Governing board approves $4.8 million budget-reduction plan after negative interim certification
Summary
The board approved a $4.8 million 2026-27 budget-reduction plan and will remain under negative interim certification until layoff resolutions are finalized; presenters cited enrollment decline, special-education costs and exhausted one-time grants as key drivers.
The governing board approved a revised budget-reduction plan totaling $4,800,000 for the 2026–27 fiscal year during a special meeting on Jan. 27, voting 5-0 to adopt the package.
The vote followed a presentation in which the district’s finance presenter said the district had filed a negative interim budget certification, “which means that the district will not meet its financial obligations in the current and subsequent fiscal year.” The presenter outlined the main drivers: a multi-year enrollment decline, rising special-education costs and the expiration of one-time federal block grants.
The presenter said enrollment fell from 4,731 in 2017–18 to about 4,148 for 2025–26 — a decline of roughly 583 students — and estimated that decline reduced revenue by about $9 million, “the size of one elementary school.” Special-education costs were estimated at $15.5 million for the current fiscal year, with federal and state revenues covering about $5 million and the general fund contributing roughly $10.5 million. The presenter added that the district’s special-education population is about 20 percent of students, above the state average of 15 percent.

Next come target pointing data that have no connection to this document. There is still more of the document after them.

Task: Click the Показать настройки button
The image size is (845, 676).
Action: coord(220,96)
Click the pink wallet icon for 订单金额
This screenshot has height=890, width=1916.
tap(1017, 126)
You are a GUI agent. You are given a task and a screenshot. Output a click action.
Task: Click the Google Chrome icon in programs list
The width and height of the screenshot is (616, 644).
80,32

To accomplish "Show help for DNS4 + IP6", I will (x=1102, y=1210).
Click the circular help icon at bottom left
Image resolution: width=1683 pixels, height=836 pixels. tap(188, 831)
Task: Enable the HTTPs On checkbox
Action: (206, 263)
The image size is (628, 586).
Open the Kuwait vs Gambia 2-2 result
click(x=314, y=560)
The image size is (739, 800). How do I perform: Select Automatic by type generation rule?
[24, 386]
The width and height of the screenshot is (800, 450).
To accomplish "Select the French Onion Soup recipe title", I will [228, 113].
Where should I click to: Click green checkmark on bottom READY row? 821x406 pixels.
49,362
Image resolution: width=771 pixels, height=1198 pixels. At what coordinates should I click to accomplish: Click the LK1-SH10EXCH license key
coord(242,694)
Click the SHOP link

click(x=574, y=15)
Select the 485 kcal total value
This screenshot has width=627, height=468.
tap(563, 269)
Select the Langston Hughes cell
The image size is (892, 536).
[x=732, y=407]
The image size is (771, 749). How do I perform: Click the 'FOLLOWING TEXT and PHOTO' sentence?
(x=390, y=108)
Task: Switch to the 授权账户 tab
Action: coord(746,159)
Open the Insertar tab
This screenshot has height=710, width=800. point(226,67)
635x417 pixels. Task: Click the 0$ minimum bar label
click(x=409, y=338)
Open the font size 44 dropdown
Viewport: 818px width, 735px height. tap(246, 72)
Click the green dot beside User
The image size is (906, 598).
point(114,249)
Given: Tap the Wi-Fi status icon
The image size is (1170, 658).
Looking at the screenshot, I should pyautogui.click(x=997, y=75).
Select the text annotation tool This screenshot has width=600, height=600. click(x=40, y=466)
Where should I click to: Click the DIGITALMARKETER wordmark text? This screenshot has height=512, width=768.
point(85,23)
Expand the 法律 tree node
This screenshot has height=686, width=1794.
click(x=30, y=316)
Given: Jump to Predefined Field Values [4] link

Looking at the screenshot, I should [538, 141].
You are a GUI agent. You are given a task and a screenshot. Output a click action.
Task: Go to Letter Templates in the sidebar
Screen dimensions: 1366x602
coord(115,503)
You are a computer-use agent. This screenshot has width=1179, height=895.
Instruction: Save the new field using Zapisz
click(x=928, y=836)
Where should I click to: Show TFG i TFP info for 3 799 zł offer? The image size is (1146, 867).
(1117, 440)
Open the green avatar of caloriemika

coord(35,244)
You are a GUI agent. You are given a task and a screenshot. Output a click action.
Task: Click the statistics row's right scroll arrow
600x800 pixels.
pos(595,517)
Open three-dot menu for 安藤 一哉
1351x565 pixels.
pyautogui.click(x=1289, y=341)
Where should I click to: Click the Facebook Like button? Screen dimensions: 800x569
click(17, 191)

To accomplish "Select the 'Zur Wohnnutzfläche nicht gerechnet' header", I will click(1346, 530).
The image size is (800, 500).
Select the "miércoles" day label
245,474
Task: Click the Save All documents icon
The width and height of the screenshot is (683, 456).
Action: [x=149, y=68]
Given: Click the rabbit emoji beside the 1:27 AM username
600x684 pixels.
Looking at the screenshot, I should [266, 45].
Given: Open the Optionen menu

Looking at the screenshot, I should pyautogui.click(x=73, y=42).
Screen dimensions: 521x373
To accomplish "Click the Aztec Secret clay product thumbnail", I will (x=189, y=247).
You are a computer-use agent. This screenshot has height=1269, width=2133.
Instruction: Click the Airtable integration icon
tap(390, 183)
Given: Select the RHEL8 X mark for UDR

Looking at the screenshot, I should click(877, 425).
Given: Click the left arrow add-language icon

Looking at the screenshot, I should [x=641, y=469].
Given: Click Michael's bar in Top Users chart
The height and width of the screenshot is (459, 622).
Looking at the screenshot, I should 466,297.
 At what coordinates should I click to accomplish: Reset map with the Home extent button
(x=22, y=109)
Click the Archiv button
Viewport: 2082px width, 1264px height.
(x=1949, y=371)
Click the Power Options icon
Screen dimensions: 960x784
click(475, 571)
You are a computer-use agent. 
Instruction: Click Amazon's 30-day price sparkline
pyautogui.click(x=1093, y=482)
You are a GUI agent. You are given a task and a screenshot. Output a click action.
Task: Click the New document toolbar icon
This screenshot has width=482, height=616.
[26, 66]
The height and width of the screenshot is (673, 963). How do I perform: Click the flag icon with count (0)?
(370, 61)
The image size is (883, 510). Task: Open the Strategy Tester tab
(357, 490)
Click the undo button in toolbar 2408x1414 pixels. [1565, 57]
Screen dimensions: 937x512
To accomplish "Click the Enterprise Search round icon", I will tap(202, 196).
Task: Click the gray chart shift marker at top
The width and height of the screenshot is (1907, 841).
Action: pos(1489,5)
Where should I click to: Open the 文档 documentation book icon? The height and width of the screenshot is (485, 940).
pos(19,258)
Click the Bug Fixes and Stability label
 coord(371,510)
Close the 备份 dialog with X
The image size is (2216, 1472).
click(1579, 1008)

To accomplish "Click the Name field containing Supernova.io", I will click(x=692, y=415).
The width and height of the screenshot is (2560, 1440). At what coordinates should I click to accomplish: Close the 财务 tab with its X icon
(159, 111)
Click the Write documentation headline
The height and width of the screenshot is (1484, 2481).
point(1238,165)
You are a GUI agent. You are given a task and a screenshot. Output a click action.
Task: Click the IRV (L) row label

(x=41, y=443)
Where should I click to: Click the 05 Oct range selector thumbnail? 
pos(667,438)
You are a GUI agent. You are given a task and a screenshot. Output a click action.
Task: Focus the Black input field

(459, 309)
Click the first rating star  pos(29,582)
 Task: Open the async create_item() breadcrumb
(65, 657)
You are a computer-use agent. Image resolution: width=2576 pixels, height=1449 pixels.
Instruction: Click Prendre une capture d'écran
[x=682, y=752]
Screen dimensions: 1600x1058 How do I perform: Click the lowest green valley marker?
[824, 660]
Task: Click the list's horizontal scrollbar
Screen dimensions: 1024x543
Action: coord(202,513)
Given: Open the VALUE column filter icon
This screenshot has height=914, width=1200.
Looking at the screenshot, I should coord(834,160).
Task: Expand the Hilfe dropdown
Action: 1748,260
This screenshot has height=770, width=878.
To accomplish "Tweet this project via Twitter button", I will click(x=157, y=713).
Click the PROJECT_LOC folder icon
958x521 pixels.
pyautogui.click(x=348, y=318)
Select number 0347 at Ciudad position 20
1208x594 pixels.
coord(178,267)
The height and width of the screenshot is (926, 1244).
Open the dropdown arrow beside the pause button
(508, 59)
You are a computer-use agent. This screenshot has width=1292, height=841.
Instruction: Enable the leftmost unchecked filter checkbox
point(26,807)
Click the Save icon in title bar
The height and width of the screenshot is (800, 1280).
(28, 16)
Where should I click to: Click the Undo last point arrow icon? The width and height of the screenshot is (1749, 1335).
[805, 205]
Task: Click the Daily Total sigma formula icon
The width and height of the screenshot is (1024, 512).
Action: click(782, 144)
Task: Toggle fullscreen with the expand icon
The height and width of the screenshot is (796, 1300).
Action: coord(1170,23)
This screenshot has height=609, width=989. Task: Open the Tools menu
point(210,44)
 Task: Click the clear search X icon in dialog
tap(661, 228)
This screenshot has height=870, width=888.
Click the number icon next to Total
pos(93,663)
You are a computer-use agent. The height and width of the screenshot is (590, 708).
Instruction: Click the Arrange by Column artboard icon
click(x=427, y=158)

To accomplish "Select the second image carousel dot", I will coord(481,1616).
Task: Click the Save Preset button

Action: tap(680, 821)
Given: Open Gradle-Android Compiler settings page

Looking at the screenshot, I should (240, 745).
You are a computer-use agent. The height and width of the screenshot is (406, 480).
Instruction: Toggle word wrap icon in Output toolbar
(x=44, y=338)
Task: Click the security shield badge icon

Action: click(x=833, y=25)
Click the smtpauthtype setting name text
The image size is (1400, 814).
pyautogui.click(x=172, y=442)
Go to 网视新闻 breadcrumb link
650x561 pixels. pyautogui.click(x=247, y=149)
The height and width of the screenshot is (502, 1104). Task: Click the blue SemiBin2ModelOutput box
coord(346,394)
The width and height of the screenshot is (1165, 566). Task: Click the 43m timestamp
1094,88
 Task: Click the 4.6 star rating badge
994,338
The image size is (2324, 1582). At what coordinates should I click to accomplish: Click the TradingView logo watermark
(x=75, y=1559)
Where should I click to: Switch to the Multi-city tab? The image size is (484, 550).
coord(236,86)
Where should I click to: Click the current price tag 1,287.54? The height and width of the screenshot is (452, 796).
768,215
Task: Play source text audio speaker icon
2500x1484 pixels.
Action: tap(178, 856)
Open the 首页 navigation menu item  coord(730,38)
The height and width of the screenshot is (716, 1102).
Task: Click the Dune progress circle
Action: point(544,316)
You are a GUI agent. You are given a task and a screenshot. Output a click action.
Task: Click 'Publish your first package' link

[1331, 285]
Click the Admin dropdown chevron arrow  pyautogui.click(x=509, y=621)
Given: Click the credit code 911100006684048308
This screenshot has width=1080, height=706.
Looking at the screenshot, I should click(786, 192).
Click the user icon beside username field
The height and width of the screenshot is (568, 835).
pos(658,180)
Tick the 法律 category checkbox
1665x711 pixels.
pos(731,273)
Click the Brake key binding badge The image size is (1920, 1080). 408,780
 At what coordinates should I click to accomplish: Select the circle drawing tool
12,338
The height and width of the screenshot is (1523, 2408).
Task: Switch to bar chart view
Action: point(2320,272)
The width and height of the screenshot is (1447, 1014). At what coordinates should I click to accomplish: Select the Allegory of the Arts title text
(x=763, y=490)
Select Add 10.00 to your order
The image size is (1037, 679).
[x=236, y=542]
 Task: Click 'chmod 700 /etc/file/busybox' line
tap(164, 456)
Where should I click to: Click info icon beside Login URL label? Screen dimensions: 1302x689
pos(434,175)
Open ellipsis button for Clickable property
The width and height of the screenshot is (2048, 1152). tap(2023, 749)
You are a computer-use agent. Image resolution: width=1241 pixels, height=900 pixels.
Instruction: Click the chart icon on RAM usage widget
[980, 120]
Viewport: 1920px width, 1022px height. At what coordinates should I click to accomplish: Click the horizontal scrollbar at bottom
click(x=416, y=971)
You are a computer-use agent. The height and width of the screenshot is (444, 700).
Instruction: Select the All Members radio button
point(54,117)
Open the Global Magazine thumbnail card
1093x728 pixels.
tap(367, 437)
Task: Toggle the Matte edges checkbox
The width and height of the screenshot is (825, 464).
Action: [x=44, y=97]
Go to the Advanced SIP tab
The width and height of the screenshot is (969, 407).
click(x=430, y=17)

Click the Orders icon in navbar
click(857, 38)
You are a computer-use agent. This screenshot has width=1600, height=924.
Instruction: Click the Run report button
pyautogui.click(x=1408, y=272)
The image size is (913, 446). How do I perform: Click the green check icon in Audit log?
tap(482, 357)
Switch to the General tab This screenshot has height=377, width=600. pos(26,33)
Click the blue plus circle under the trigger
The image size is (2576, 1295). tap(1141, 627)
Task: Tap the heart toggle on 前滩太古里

Other budget pressures cited included a low cost-of-living adjustment (2.3 percent in the current year), increases in health and welfare benefits and pension costs, and the full expenditure of one-time discretionary block grants (about $1.6 million). The presenter said the district had negotiated salary adjustments (a 1 percent schedule increase in January 2026 and a further 2 percent in July 2026) and raised the full-time employee health-benefit cap to $13,260; the total estimated cost of that package was presented as $2.3 million.
The presenter said federal-program reductions remain uncertain and that the district will continue to report a negative certification in its second interim financial report in March 2026 until layoff resolutions are finalized. The district hopes to adopt a stable 2026–27 budget in June and regain a qualified or positive certification by the first interim report in December 2026.
Board members asked for additional detail during the discussion, including which outside legal and investigative costs are available in public records. The board voted to approve the revised budget-reduction plan after a motion and second; the roll call on the approval was recorded as aye by five members with no nay votes or abstentions.
The board’s formal action does not itself list individual layoffs; the presenter said layoff resolutions must be finalized before the district’s certification status can change. The district said audits and reports (including external audits scheduled for March) will be posted publicly via board agendas and the district’s online materials.
The board adjourned later the same evening.